_THINGS TO DO_:
A: Answer from the book notes:
(i) Where was Faking Literature picked up?
(ii) What two changes did Lady Churchill's Rosebud Wristlet no. 13 make to its look?
(iii) Whose work have the tales in Other Cities been compared to?
B: Take the book notes further, starting after the entry on Other Cities.

_TEXT_:
::::

Faking Literature by K.K. Ruthven (Cambridge Press) - We picked this up in the Shakespeare library in Washington D.C. It's a collection of essays about literary fakes and frauds. So far, it is tough going but still interesting. I may not finish it--I may just skim and, er, steal from it...

Sewer, Gas, & Electric by Matt Ruff (Aspect SF) - I've finally remembered to buy a copy of this supposed cult classic. I'm sure hoping it turns out to be good. I thought Fool on the Hill was crap (his talking animals irritated me), but thought I'd give Ruff a second chance.

Winter in Majorca by George Sand, trans. & annotated by Robert Graves (Cassell) - Wow. We picked this up in a used bookstore two hours before we had to leave DC. I have to quote you the dustjacket copy to do the book justice: "In 1838, George Sand arrived in Majorca with Chopin and her two children, Maurice and Solange, offspring of her marriage to Baron Dudevant. Majorca, at that time, had not fallen under the influence of the Romantics, and George Sand, arriving with Chopin, smoking cigarettes, and both she and her daughter wearing masculine clothes, caused more than a little stir. It would appear that the Majorcans made little attempt to understand her, and she little to understand them, and contact between the two was rare. After three years, the little party left the island and returned to France. Within two years, Un Hiver a Majorca was published, a book which though praising the natural beauties of Majorca, condemned the Majorcans as barbarians, thieves, monkeys, and Polynesian savages who cheat, extort, lie, abuse, and plunder, and went so far as to suggest that the majority of the inhabitants were the bastard descendants of Carthusian monks. It was a book as full of vitriol as it was of inaccuracies...but it is described by the Encyclopedia Britannica as one of the great travel books of literature, and Majorcans continue to print and sell it to visitors--without comment on its errors and slanders." This edition contains Jose Quadrado's "Refutation of George Sand" as well. Holy crap. I am so looking forward to this one...

Lady Churchill's Rosebud Wristlet no. 13, edited by Gavin Grant and Kelly Link (Small Beer Press) - LCRW has undergone a welcome make-over with this issue, changing to perfect binding and a full-color cover. It looks classy and sophisticated without sacrificing any of its home-grown appeal. Ghosting page numbers across the middle of pages is not a great idea, but a good experiment. Some of the cutesy added stuff on the inside has by now worn thin--it begins to seem fey and smug rather than funny (think flat McSweeney's)--but there are good stories in the issue, and the magazine continues to publish new writers of interest.

Bittersweet Creek and Other Stories by Christopher Rowe (Small Beer Press) - Another in the impressive series of chapbooks from Small Beer: artfully designed and chockful of good writing. I'm looking forward to this one--I very much liked Rowe's story in Trampoline.

Other Cities by Benjamin Rosenbaum
(Small Beer Press) - And, yes, yet another in the impressive series of chapbooks from Small Beer: artfully designed and chockful of good writing. I've read a couple of these tales, which have been compared to Calvino in Invisible Cities. To Rosenbaum's credit, they don't read like pastiche--these are actually very different from Calvino's stories, with more emotional punch, and I think Rosenbaum is definitely a writer to watch.

::::

_MATERIAL_:
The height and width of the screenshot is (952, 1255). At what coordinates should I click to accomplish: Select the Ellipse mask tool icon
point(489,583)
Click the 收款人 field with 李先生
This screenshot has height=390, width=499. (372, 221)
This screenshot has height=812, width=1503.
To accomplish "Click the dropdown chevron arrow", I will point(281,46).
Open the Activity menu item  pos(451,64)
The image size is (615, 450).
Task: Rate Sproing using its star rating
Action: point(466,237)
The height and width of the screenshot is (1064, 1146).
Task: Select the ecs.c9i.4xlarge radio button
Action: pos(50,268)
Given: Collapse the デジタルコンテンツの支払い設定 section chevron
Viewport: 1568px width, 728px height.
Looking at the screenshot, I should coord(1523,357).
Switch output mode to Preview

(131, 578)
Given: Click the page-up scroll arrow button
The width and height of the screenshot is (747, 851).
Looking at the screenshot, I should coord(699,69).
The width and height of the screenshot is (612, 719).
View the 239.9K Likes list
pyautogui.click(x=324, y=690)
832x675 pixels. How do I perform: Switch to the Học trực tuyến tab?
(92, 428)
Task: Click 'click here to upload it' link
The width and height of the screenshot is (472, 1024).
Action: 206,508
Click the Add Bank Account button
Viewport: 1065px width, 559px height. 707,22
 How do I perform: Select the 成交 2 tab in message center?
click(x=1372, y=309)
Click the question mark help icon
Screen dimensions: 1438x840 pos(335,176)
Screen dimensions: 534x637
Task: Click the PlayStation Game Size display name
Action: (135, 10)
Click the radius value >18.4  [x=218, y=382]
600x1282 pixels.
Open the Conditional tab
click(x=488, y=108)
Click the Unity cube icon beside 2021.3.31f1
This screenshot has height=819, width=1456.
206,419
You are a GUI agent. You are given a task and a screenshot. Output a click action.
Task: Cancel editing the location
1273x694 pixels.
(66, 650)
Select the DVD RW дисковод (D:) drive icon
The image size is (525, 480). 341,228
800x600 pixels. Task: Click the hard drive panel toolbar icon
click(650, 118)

::::

_ANSWERS FOR THIS EXERCISE_:
A:
(i) In the Shakespeare library in Washington D.C.
(ii) It changed to perfect binding and a full-color cover.
(iii) Calvino's, in Invisible Cities.

B:
El Vilvoy de las Islas by Avram Davidson (Henry Wessells, POB 43072, Upper Montclair, NJ 07043, $12) - A handsome little chapbook version of Davidson's eccentric tale. You know, I really feel for Davidson. The guy was using literary techniques, and absorbing influences, that should have made him a respected member of the literary mainstream--or at least a respected member of the fantasy community. And, sure, he was, to an extent, embraced by the fantasy community, but he deserved a heck of a lot better. So here's another little gem by Davidson. While you're reading it, just remember that there's another Davidson out there somewhere, right now, who's going to suffer the same damn fate while he or she is alive.

Argosy edited by Lou Anders and James A. Owen (Coppervale) - When I first saw this magazine at WFC, I said to Lou, "This is fucking amazing. Wow. What a fucking great looking magazine." So far, I've only had a chance to read Jeff Ford's excellent "A Night in the Tropics", but I'm still marveling over the great look of the publication. Two soft trade papers in a slipcase, one an exclusive novella by Michael Moorcock. Truly cool.

The Case of the Persevering Maltese: Collected Essays by Harry Matthews (Dalkey Archive Press) - The only American Oulipo member has a lot to say about, well, Oulipo, and a lot of other topics. I haven't read it yet, but I'm very much looking forward to it.

The Song of the Dodo by David Quammen (Simon & Schuster) - Island biogeography in an age of extinctions. Interweaves personal observation, scientific theory, and history. Looks very interesting.

Landscape and Memory by Simon Schama (Vintage) - A discussion of the relationship between man and nature, setting and character, in a sense. Another one I'm looking forward to...

The True History of the Kelly Gang by Peter Carey (Knopf) - I've always had an uneasy relationship with Carey's work, but I keep trying him despite what seems a chronic unevenness in his work.

Congo Journey by Redmond O'Hanlon (Hamish Hamilton) - I picked up this nice UK hardcover of O'Hanlon's classic in a DC bookstore. I'd lost my US hardcover, titled No Mercy, and so was very happy to find this version. Basically, O'Hanlon travels into the Congo to see the elusive pygmy elephant. While there, civil war breaks out, all of his bribes and agreements with the central government go out the window, he gets sick, and everything just goes to hell. He barely makes it out alive. One of the great, truly surreal (and funny) travel narratives of all time.

In Evil Hour by Gabriel Garcia Marquez (Avon) - I'd never heard of this short novel by Marquez, and so was delighted to pick up a paperback of it.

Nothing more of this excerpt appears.